## TASK DESCRIPTION
Can you give these lines again with "Given:" swapped for "Goal:" and everything else left unchanged?

## RECORDS TO USE
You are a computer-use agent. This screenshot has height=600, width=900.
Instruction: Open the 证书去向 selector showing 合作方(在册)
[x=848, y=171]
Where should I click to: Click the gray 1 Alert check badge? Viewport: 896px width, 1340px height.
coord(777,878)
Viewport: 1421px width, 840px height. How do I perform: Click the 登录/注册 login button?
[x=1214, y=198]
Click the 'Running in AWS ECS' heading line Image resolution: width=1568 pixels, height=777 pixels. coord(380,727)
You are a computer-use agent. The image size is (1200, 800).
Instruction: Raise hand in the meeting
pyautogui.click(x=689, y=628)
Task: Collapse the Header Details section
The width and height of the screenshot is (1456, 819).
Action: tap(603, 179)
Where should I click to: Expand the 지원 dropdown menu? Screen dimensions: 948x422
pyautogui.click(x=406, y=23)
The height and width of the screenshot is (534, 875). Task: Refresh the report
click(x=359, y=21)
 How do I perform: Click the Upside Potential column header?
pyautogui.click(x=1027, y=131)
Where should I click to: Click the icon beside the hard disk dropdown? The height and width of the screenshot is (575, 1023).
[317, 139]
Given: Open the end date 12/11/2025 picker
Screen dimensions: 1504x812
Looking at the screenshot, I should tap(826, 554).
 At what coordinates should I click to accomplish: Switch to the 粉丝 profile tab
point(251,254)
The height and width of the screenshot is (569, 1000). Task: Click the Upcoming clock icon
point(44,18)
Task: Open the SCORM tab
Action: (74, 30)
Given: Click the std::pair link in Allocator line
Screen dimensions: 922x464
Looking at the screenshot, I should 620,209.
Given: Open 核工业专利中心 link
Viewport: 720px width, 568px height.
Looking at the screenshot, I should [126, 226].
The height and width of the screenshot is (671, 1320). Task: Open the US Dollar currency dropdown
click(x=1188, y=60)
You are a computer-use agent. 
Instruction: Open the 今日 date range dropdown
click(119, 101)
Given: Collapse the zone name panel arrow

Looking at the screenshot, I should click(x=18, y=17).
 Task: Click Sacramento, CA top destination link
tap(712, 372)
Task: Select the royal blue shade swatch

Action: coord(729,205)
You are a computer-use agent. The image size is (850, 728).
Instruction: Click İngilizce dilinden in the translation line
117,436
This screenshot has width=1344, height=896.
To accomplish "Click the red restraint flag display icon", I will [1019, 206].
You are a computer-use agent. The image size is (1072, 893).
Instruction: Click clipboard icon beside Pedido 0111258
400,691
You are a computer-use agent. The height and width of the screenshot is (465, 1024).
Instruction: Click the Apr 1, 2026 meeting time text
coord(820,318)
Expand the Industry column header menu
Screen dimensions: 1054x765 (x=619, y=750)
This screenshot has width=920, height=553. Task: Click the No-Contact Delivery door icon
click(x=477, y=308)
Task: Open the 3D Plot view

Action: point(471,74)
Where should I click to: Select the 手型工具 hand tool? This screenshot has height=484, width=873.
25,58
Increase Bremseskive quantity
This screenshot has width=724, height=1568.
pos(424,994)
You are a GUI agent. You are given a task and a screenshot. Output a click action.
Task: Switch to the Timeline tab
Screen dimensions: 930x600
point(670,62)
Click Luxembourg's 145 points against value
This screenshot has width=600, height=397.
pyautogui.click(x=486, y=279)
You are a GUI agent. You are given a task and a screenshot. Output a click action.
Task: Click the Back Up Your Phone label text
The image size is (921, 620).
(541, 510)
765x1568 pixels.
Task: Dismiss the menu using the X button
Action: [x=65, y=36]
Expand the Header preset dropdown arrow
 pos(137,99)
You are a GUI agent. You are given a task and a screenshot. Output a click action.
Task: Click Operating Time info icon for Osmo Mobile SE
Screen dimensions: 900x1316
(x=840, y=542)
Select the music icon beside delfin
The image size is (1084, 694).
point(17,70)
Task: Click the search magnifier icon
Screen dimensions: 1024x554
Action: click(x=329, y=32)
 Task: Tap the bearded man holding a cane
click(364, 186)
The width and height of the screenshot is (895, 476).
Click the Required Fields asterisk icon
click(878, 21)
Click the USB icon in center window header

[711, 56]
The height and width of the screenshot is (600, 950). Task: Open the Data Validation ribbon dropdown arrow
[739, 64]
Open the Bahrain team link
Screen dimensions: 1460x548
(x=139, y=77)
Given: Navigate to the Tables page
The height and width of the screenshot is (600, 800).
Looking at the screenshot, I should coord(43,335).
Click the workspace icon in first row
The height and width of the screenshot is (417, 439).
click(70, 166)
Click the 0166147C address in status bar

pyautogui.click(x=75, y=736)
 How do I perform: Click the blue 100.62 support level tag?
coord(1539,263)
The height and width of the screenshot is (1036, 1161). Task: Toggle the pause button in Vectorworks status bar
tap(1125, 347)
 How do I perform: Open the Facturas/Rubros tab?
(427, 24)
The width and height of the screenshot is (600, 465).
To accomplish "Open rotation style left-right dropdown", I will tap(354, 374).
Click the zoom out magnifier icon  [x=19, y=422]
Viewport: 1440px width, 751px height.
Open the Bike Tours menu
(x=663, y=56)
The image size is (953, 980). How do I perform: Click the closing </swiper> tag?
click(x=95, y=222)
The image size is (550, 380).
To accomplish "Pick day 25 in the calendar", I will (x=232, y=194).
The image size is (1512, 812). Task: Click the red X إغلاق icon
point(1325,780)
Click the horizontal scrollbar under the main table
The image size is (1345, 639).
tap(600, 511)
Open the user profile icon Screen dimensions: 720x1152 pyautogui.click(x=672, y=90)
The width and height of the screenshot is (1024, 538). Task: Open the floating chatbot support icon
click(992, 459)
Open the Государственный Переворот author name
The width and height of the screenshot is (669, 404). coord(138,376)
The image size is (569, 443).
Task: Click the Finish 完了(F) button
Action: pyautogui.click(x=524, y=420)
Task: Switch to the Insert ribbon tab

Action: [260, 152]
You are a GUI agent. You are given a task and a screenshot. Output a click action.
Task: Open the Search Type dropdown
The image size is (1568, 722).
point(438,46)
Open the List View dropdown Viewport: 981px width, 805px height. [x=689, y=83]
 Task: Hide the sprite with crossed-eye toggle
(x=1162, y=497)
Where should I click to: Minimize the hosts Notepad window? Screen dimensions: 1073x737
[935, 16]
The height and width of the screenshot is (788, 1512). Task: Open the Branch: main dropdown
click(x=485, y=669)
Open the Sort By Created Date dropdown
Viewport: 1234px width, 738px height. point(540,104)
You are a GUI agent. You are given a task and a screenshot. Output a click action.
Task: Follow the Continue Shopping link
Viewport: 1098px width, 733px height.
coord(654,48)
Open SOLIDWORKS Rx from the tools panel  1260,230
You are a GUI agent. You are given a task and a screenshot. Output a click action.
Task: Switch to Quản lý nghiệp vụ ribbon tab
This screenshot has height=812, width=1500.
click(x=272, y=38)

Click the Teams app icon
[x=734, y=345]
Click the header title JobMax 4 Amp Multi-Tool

## ANSWER TO THIS TASK
You are a computer-use agent. This screenshot has height=600, width=900.
Instruction: Open the 证书去向 selector showing 合作方(在册)
[x=848, y=171]
Where should I click to: Click the gray 1 Alert check badge? Viewport: 896px width, 1340px height.
coord(777,878)
Viewport: 1421px width, 840px height. How do I perform: Click the 登录/注册 login button?
[x=1214, y=198]
Click the 'Running in AWS ECS' heading line Image resolution: width=1568 pixels, height=777 pixels. coord(380,727)
You are a computer-use agent. The image size is (1200, 800).
Instruction: Raise hand in the meeting
pyautogui.click(x=689, y=628)
Task: Collapse the Header Details section
The width and height of the screenshot is (1456, 819).
Action: tap(603, 179)
Where should I click to: Expand the 지원 dropdown menu? Screen dimensions: 948x422
pyautogui.click(x=406, y=23)
The height and width of the screenshot is (534, 875). Task: Refresh the report
click(x=359, y=21)
 How do I perform: Click the Upside Potential column header?
pyautogui.click(x=1027, y=131)
Where should I click to: Click the icon beside the hard disk dropdown? The height and width of the screenshot is (575, 1023).
[317, 139]
Goal: Open the end date 12/11/2025 picker
Screen dimensions: 1504x812
Looking at the screenshot, I should tap(826, 554).
 At what coordinates should I click to accomplish: Switch to the 粉丝 profile tab
point(251,254)
The height and width of the screenshot is (569, 1000). Task: Click the Upcoming clock icon
point(44,18)
Task: Open the SCORM tab
Action: (74, 30)
Goal: Click the std::pair link in Allocator line
Screen dimensions: 922x464
Looking at the screenshot, I should 620,209.
Goal: Open 核工业专利中心 link
Viewport: 720px width, 568px height.
Looking at the screenshot, I should [126, 226].
The height and width of the screenshot is (671, 1320). Task: Open the US Dollar currency dropdown
click(x=1188, y=60)
You are a computer-use agent. 
Instruction: Open the 今日 date range dropdown
click(119, 101)
Goal: Collapse the zone name panel arrow

Looking at the screenshot, I should click(x=18, y=17).
 Task: Click Sacramento, CA top destination link
tap(712, 372)
Task: Select the royal blue shade swatch

Action: coord(729,205)
You are a computer-use agent. The image size is (850, 728).
Instruction: Click İngilizce dilinden in the translation line
117,436
This screenshot has width=1344, height=896.
To accomplish "Click the red restraint flag display icon", I will [1019, 206].
You are a computer-use agent. The image size is (1072, 893).
Instruction: Click clipboard icon beside Pedido 0111258
400,691
You are a computer-use agent. The height and width of the screenshot is (465, 1024).
Instruction: Click the Apr 1, 2026 meeting time text
coord(820,318)
Expand the Industry column header menu
Screen dimensions: 1054x765 (x=619, y=750)
This screenshot has width=920, height=553. Task: Click the No-Contact Delivery door icon
click(x=477, y=308)
Task: Open the 3D Plot view

Action: point(471,74)
Where should I click to: Select the 手型工具 hand tool? This screenshot has height=484, width=873.
25,58
Increase Bremseskive quantity
This screenshot has width=724, height=1568.
pos(424,994)
You are a GUI agent. You are given a task and a screenshot. Output a click action.
Task: Switch to the Timeline tab
Screen dimensions: 930x600
point(670,62)
Click Luxembourg's 145 points against value
This screenshot has width=600, height=397.
pyautogui.click(x=486, y=279)
You are a GUI agent. You are given a task and a screenshot. Output a click action.
Task: Click the Back Up Your Phone label text
The image size is (921, 620).
(541, 510)
765x1568 pixels.
Task: Dismiss the menu using the X button
Action: [x=65, y=36]
Expand the Header preset dropdown arrow
 pos(137,99)
You are a GUI agent. You are given a task and a screenshot. Output a click action.
Task: Click Operating Time info icon for Osmo Mobile SE
Screen dimensions: 900x1316
(x=840, y=542)
Select the music icon beside delfin
The image size is (1084, 694).
point(17,70)
Task: Click the search magnifier icon
Screen dimensions: 1024x554
Action: click(x=329, y=32)
 Task: Tap the bearded man holding a cane
click(364, 186)
The width and height of the screenshot is (895, 476).
Click the Required Fields asterisk icon
click(878, 21)
Click the USB icon in center window header

[711, 56]
The height and width of the screenshot is (600, 950). Task: Open the Data Validation ribbon dropdown arrow
[739, 64]
Open the Bahrain team link
Screen dimensions: 1460x548
(x=139, y=77)
Goal: Navigate to the Tables page
The height and width of the screenshot is (600, 800).
Looking at the screenshot, I should coord(43,335).
Click the workspace icon in first row
The height and width of the screenshot is (417, 439).
click(70, 166)
Click the 0166147C address in status bar

pyautogui.click(x=75, y=736)
 How do I perform: Click the blue 100.62 support level tag?
coord(1539,263)
The height and width of the screenshot is (1036, 1161). Task: Toggle the pause button in Vectorworks status bar
tap(1125, 347)
 How do I perform: Open the Facturas/Rubros tab?
(427, 24)
The width and height of the screenshot is (600, 465).
To accomplish "Open rotation style left-right dropdown", I will tap(354, 374).
Click the zoom out magnifier icon  [x=19, y=422]
Viewport: 1440px width, 751px height.
Open the Bike Tours menu
(x=663, y=56)
The image size is (953, 980). How do I perform: Click the closing </swiper> tag?
click(x=95, y=222)
The image size is (550, 380).
To accomplish "Pick day 25 in the calendar", I will (x=232, y=194).
The image size is (1512, 812). Task: Click the red X إغلاق icon
point(1325,780)
Click the horizontal scrollbar under the main table
The image size is (1345, 639).
tap(600, 511)
Open the user profile icon Screen dimensions: 720x1152 pyautogui.click(x=672, y=90)
The width and height of the screenshot is (1024, 538). Task: Open the floating chatbot support icon
click(992, 459)
Open the Государственный Переворот author name
The width and height of the screenshot is (669, 404). coord(138,376)
The image size is (569, 443).
Task: Click the Finish 完了(F) button
Action: pyautogui.click(x=524, y=420)
Task: Switch to the Insert ribbon tab

Action: [260, 152]
You are a GUI agent. You are given a task and a screenshot. Output a click action.
Task: Open the Search Type dropdown
The image size is (1568, 722).
point(438,46)
Open the List View dropdown Viewport: 981px width, 805px height. [x=689, y=83]
 Task: Hide the sprite with crossed-eye toggle
(x=1162, y=497)
Where should I click to: Minimize the hosts Notepad window? Screen dimensions: 1073x737
[935, 16]
The height and width of the screenshot is (788, 1512). Task: Open the Branch: main dropdown
click(x=485, y=669)
Open the Sort By Created Date dropdown
Viewport: 1234px width, 738px height. point(540,104)
You are a GUI agent. You are given a task and a screenshot. Output a click action.
Task: Follow the Continue Shopping link
Viewport: 1098px width, 733px height.
coord(654,48)
Open SOLIDWORKS Rx from the tools panel  1260,230
You are a GUI agent. You are given a task and a screenshot. Output a click action.
Task: Switch to Quản lý nghiệp vụ ribbon tab
This screenshot has height=812, width=1500.
click(x=272, y=38)

Click the Teams app icon
[x=734, y=345]
Click the header title JobMax 4 Amp Multi-Tool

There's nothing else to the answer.